Aku baru membaca berita yang sedang marak berseliweran di media sosial tentang kekerasaan yang dialami seorang aktor baik fisik maupun verbal hingga pencemaran nama baiknya. Aku tertegun sendiri, dan merasa sedih karena dibalik fakta pemberitaan yang belum sampai pada kebenaran valid pihak mana yang sebenarnya dirugikan itu, mengingatkan aku pada beberapa waktu lalu, pernah mengikuti instagram seorang penulis (script writer) yang juga mengangkat isu serupa.
Saat itu ia bicara mengenai apa yang sempat dialami oleh ibunya dan kerap memberikan motivasi pada yang juga sedang/pernah mengalami kekerasan. Tapi aku gak akan membahas ini sampai mendalam. Aku hanya ingin menyampaikan bahwa ada yang terlupakan saat dihadapkan pada situasi seperti itu, yaitu alasan seseorang mau bertahan dan merasa sulit keluar. Dan ternyata ketika seseorang berhasil keluar dari situasi tersebut, deret luka panjangnya perlu dibenahi dalam waktu yang gak singkat. Belum lagi jika ini terjadi di dalam sebuah keluarga, meski anak (mungkin) tidak secara langsung mengalami, ia tetap merasakan hingga menyimpan luka yang sama seriusnya.
Aku pernah bertemu dengan anak yang menyaksikan bentuk kekerasan di keluarganya, tidak hanya satu. Bahkan di dalam keluarga yang "baik-baik" saja, sampai aku bertanya "Sisi mana yang membuatmu merasa terluka?" Nyatanya harapan besar dari orangtua terhadap anak pun bisa melukai. Aku merasa tertampar oleh fakta tersebut, sebab apa yang dibutuhkan anak tersebut sederhana; yakni orangtuanya bisa menerima bahwa perasaan anaknya itu valid.
Dua sisi antara pelaku dan penerima perilaku tersebut membuatku berpikir jauh kemana-mana. Sempat juga kubahas bersama kakak sekaligus sahabatku tentang seseorang yang 'butuh panggung' karena merasa perlu terlihat sampai pada seseorang yang 'butuh merendahkan' orang lain sebagai ajang pembuktian diri dan mungkin saja orang-orang yang melakukan kekerasan pun karena pernah juga menerima hal serupa. Sama halnya ketika seseorang butuh 'mem-bully' demi menyenangkan sebagian dirinya, bisa jadi karena selalu merasa ada yang kurang dalam dirinya. Tentu menyelesaikan hal ini gak mudah selama masing-masing pihak belum mengenal dirinya sendiri.

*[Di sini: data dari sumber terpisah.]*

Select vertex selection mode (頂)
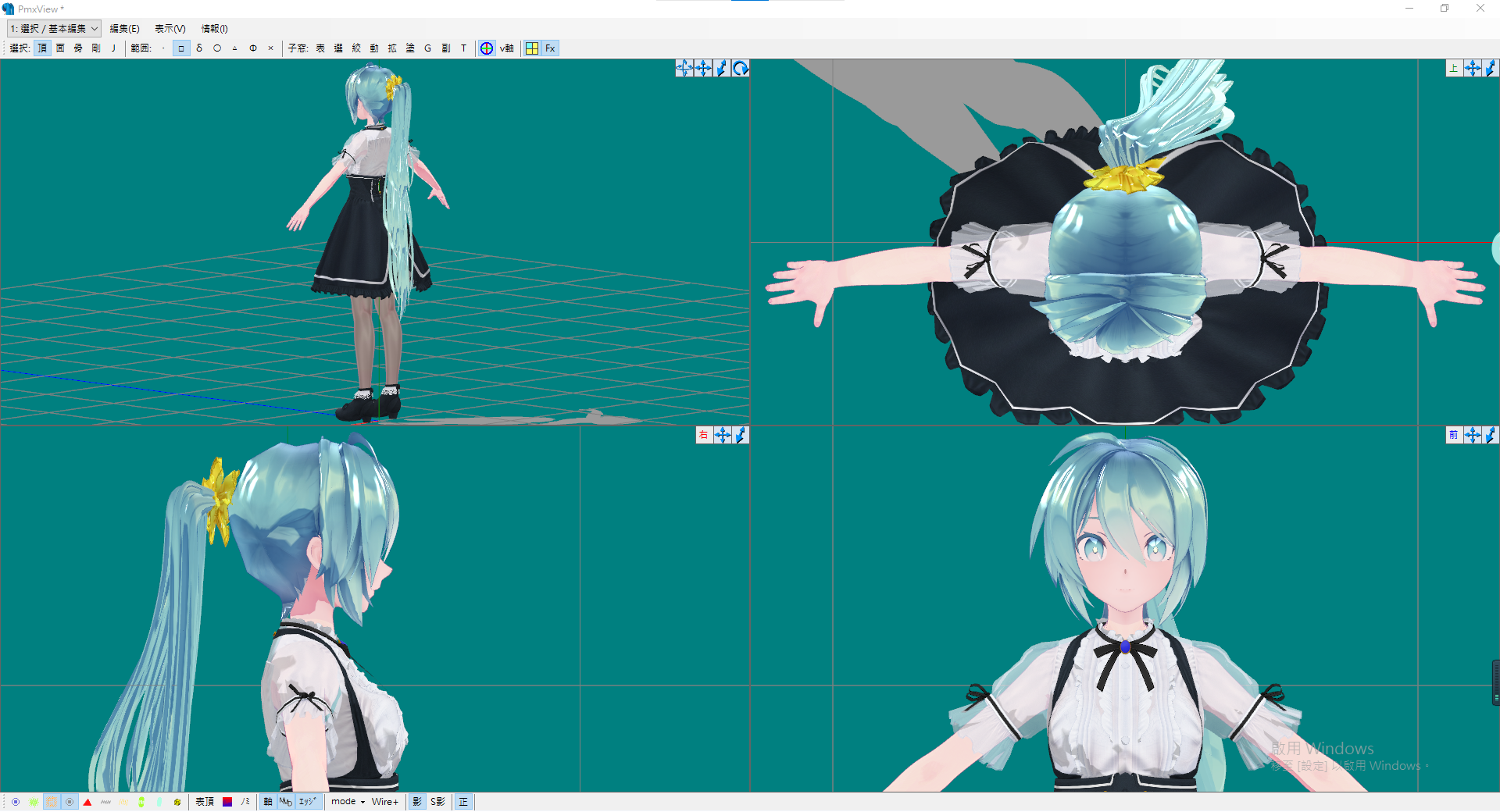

Aku pernah mendengar sebuah nasihat, katanya merendahlah sampai tidak ada yang mampu merendahkanmu. Kurasa ini bisa menjadi hal yang benar, sehingga orang yang berusaha menyakiti merasa gak lagi punya kesempatan untuk berbuat seenaknya. Tetapi untuk dapat sampai di fase itu, support system-nya juga harus memadai. Iya, ibarat akar yang kuat kan pasti akan membuat si pohon menghasilkan banyak kebermanfaatan. Tetapi kembali pada orang-orang yang masih terjebak dan belum berhasil keluar dari situasi tersebut, kurasa memang perlu adanya pihak ketiga yang membantu. Jangan sampai pesan yang sering diangkat oleh Iim Fahima terulang di anak-anak lainnya.